Gillian Anderson, que, depois de ter dado vida a Margaret Thatcher em The Crown, é agora Emily Maitlis, que amealhou prémios de jornalismo pela entrevista a André, vai mais longe e explica que “parte do tema do filme é a importância do jornalismo independente”, destacando “a capacidade de criar uma plataforma e um fórum para que as perguntas difíceis sejam feitas às pessoas que são intocáveis”.

No filme, é ainda destaque a forma como Sam McAlister não se sente valorizada, com crises de auto-estima e a assumir a BBC como um espaço hostil, onde descreve ter sido menosprezada por outros profissionais da casa, como a jornalista-estrela Maitlis e a produtora Esme Wren (Romola Garai). A última deu-lhe, na época, crédito pela entrevista numa publicação nas redes sociais, mas do que se sabe Maitlis e McAlister não se falam actualmente.
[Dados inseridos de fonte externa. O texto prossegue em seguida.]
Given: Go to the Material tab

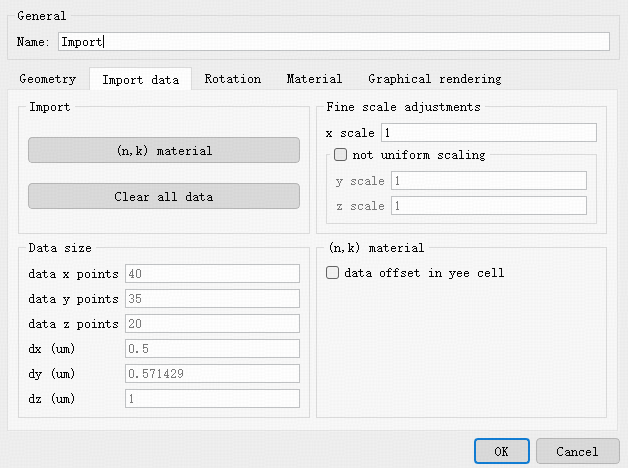Looking at the screenshot, I should (314, 79).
Ainda assim, a entrevistadora, que é produtora executiva de uma série sobre a mesma entrevista a estrear na Amazon, afirmou-se, em declarações ao site Deadline, “muito entusiasmada” com o filme, avaliando que Sam McAlister tinha levado a história a “novos patamares” e recusando a ideia de qualquer rivalidade entre as duas.